Print, word for word, the line containing "Collapse the fold at line 393" and all lines beneath it to the end of the entries below. Pictures do not belong in the copy.

++++++

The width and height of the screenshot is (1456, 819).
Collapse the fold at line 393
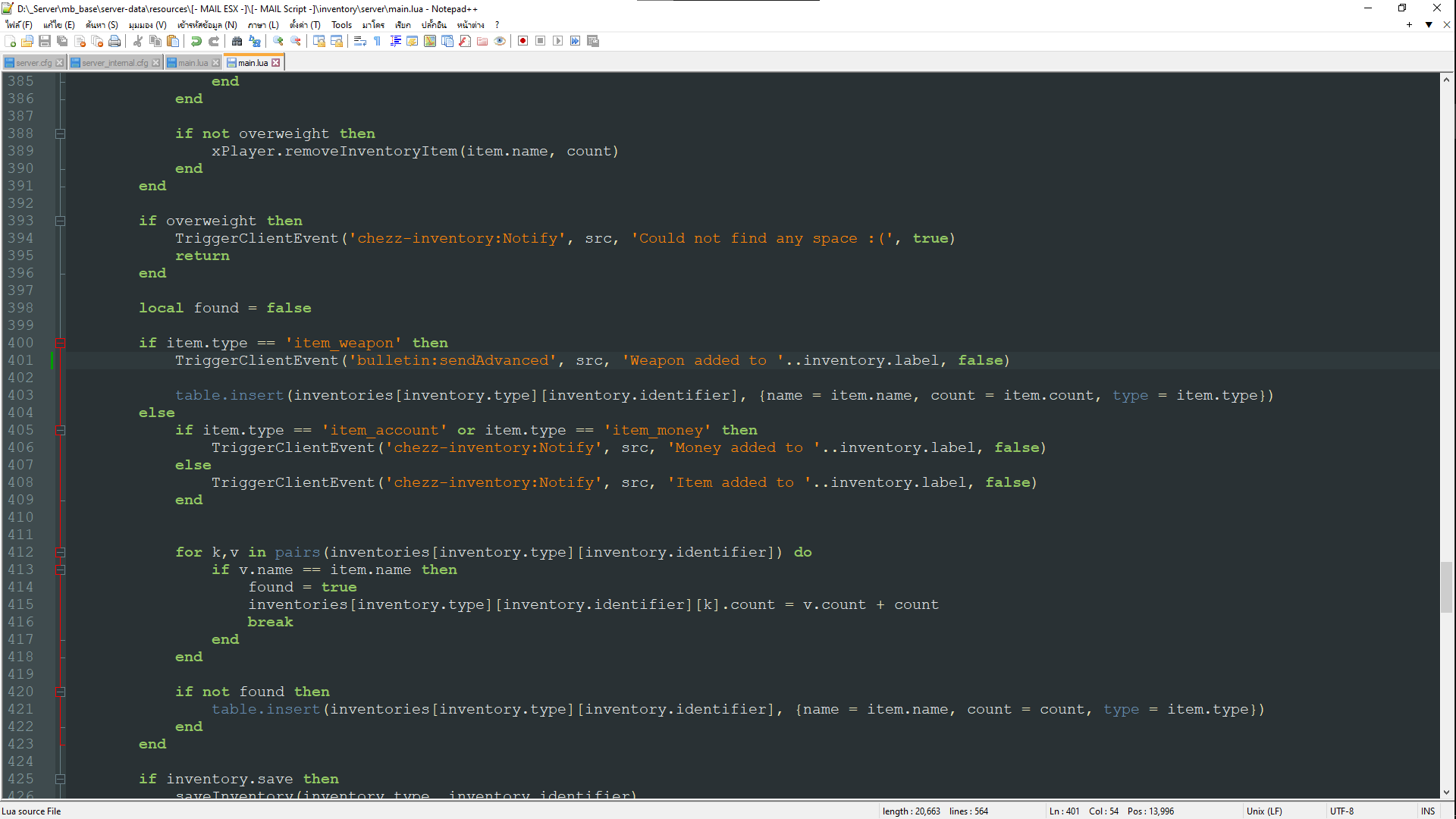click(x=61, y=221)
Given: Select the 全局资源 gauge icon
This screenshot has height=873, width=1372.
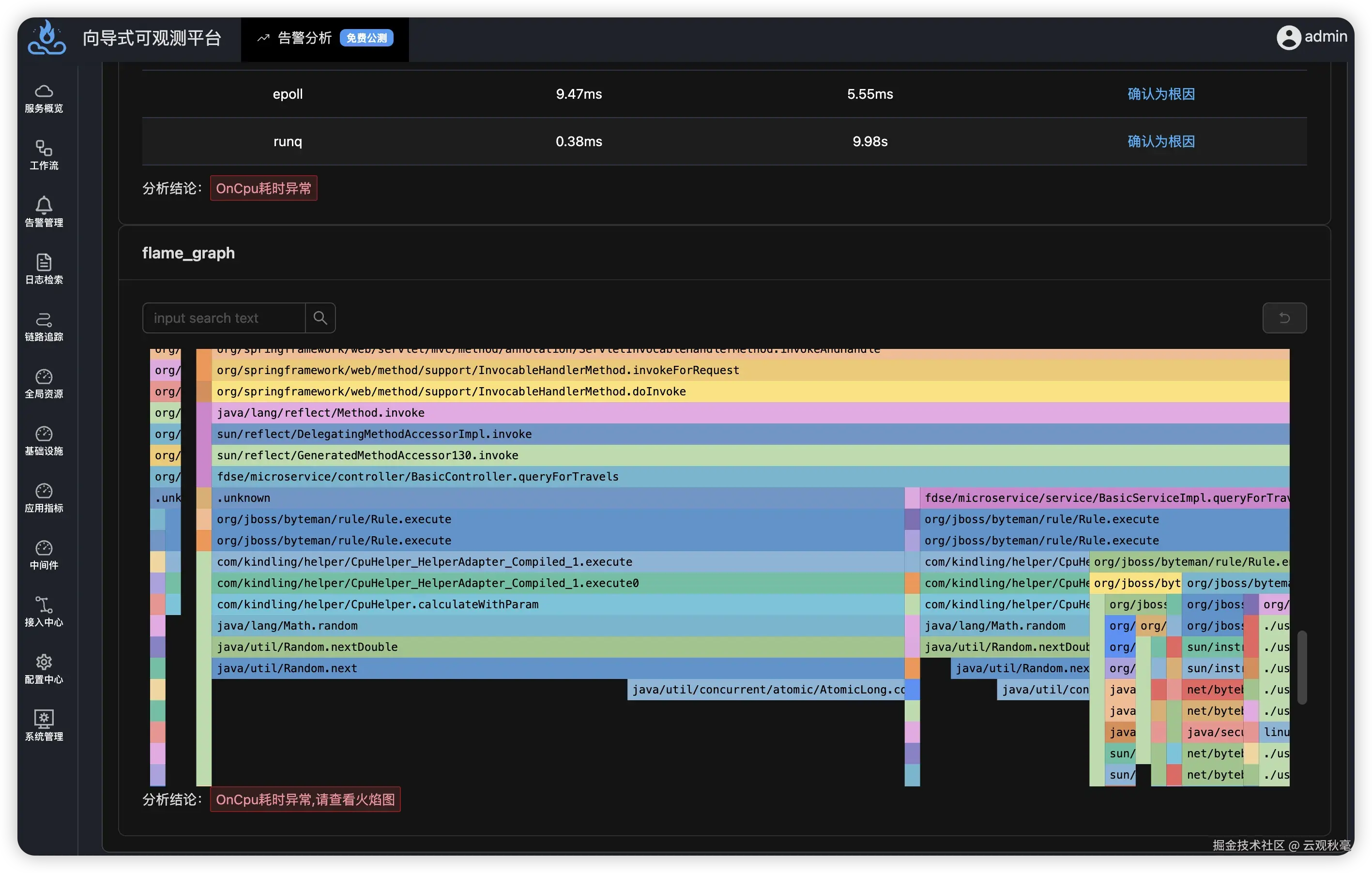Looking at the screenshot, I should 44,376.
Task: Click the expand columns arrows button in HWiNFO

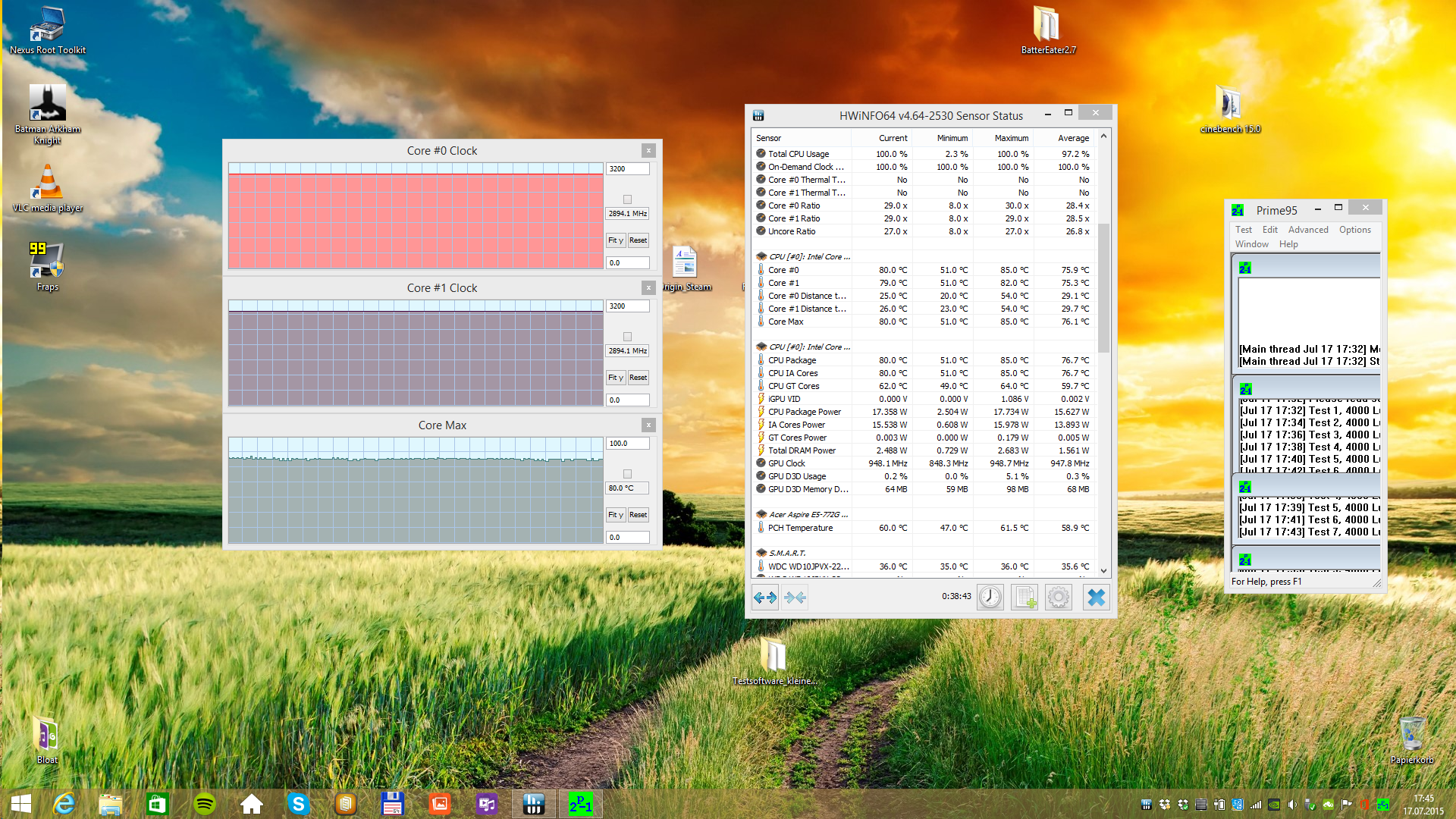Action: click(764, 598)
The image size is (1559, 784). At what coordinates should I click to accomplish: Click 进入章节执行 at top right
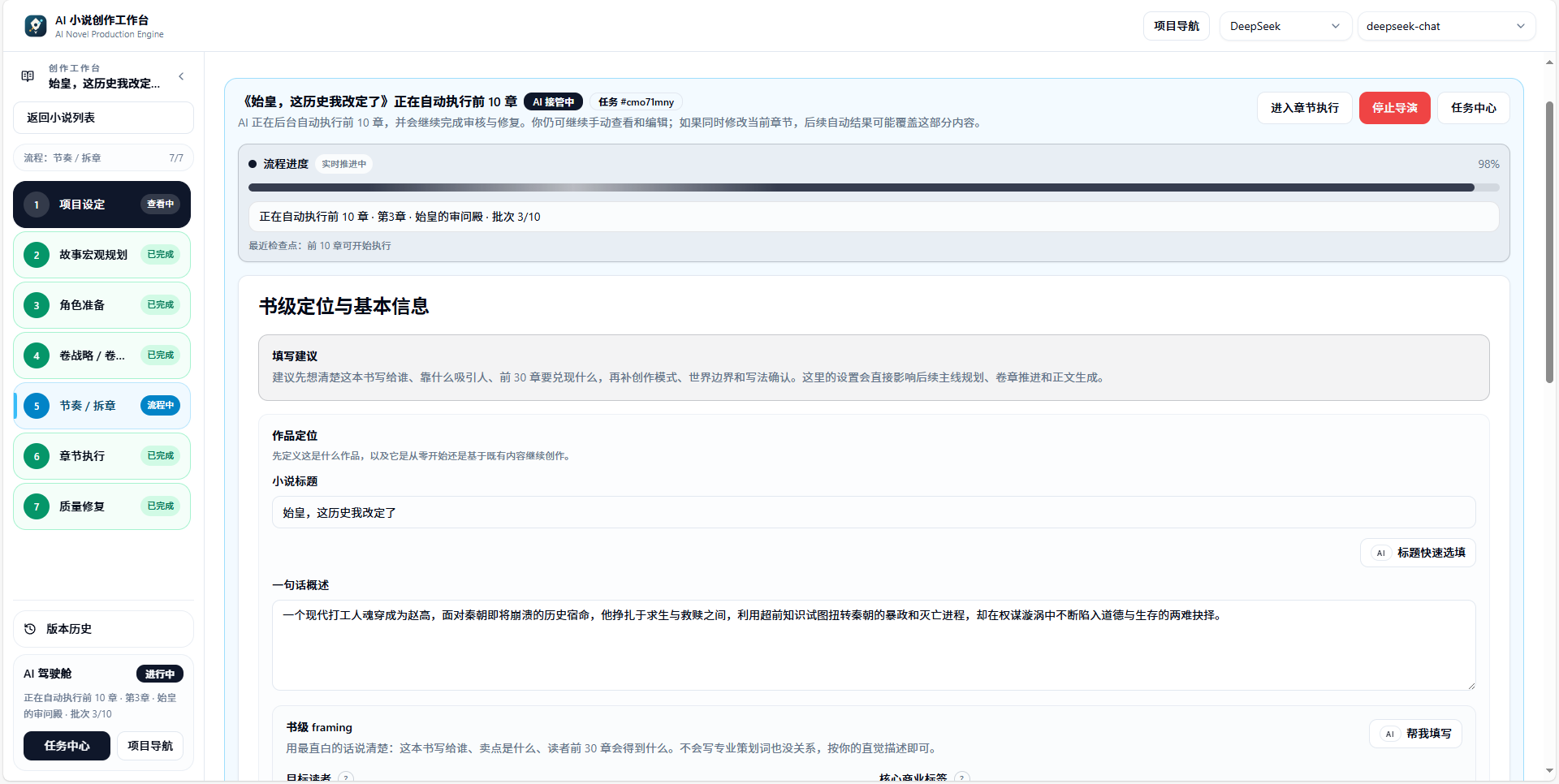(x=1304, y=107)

++++++

Response:
Collapse the fold at line 393
click(x=61, y=221)
Given: Select the 全局资源 gauge icon
This screenshot has height=873, width=1372.
Looking at the screenshot, I should 44,376.
Task: Click the expand columns arrows button in HWiNFO

Action: click(764, 598)
The image size is (1559, 784). At what coordinates should I click to accomplish: Click 进入章节执行 at top right
(x=1304, y=107)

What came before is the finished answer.